Ms Hanafin said the Government had no intention of raising the 12.5 per cent rate, which she said was responsible for significant inward investment and for supporting 190,000 jobs.
She was speaking after corporation tax emerged as a battleground between the Government and the EU authorities as work begins on drawing up a drastic four-year austerity plan to improve the condition of the State's finances.
EU economics commissioner Olli Rehn yesterday said that no tax policy changes should be excluded from the Government’s plan to return the national deficit to 3 per cent of gross domestic product by 2014.
Mr Rehn’s comments, as well as briefings from senior European officials, were taken as raising doubts over whether the State could achieve such dramatic reductions in the national deficit while retaining the 12.5 per cent tax, which has proved controversial with some EU countries.
The American Chamber of Commerce in Ireland reacted strongly to the suggestion the rate may rise. “At a time when the economy is in deep recession, nothing which would impact on the continued investment in Ireland by our existing base of multinationals, or would deter new investment in Ireland can be countenanced,” its president Lionel Alexander said.
The Department of Finance last night unequivocally ruled out any change in corporation tax. “This commitment is protected, in an EU context, by the principle of unanimity in taxation matters.

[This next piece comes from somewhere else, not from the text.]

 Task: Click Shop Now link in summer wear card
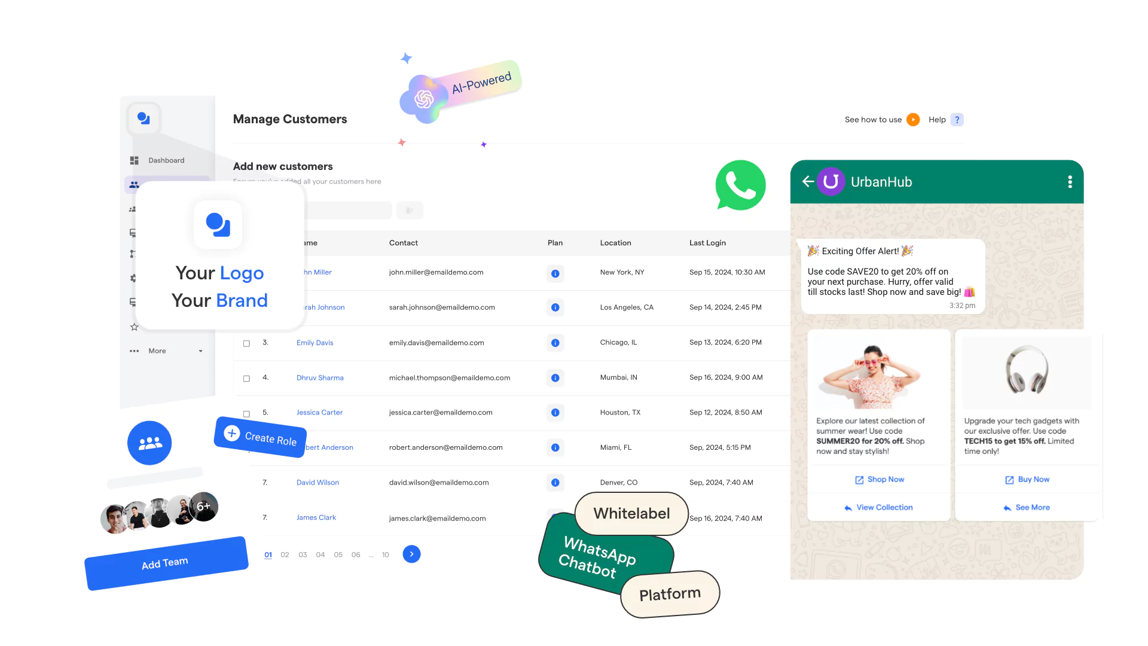pos(878,479)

That was further enhanced by the insertion of a legal guarantee in the Lisbon Treaty. The 12.5 per cent corporation rate is a cornerstone of the Irish industrial policy,” said a spokesman said.
Questioned about the matter today, Ms Hanafin said it was inevitable the State would look at raising extra funds through taxes but ruled out raising the corporation tax as a means to do this.

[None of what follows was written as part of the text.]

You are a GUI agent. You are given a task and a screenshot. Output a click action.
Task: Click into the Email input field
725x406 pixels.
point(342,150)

“We have the right to retain control over our taxation matters and we see this as one of the lynchpins of our economic policy,” she told RTÉ Radio
The economist Colm McCarthy, who chaired the “An Bord Snip Nua” cost-cutting report, yesterday said obvious developments in taxation included water charges.
Taoiseach Brian Cowen, asked about corporation tax, said taxes were matters for national governments. “It’s really important not to be drawing any speculative conclusions whatsoever.”

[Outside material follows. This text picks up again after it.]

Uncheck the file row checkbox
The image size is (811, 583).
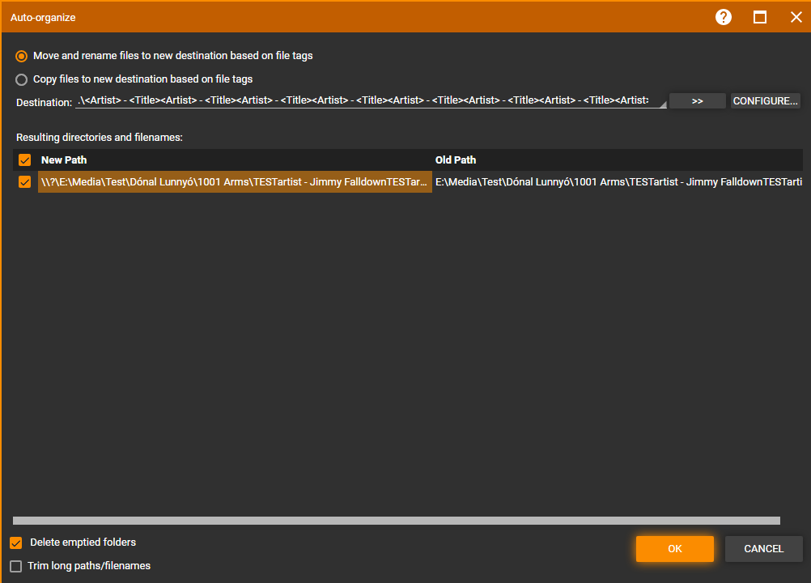25,182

Fine Gael leader Enda Kenny challenged Mr Cowen to clarify his stance. “The Taoiseach’s ambiguity and evasiveness about the future of the low rate of corporation tax is unhelpful, to say the least.” Mr Kenny said
Fine Gael wanted the rate to remain, contending any increase would be a disaster for investment.
The Taoiseach also indicated he would not be seeking consensus from Opposition parties in advance of the plan’s publication. Instead, he challenged them to present alternative plans.
Speaking in Brussels yesterday, Mr Rehn said: “It’s a fact of life that after what has happened, Ireland will not continue as a low-tax country, but it will rather become a normal tax country in the European context.
“You ask about tax increases, I do not want to take any precise stand on an issue which is for the Irish Government . . . to decide, but I would not rule out any option at this stage.”
A report in French daily Le Monde said Brussels wanted the 12.5 per cent rate increased.
Asked whether the four-year deadline would impose too severe a burden on Ireland, European Central Bank chief Jean-Claude Trichet said the plan was “absolutely essential in terms of the credibility of the country”.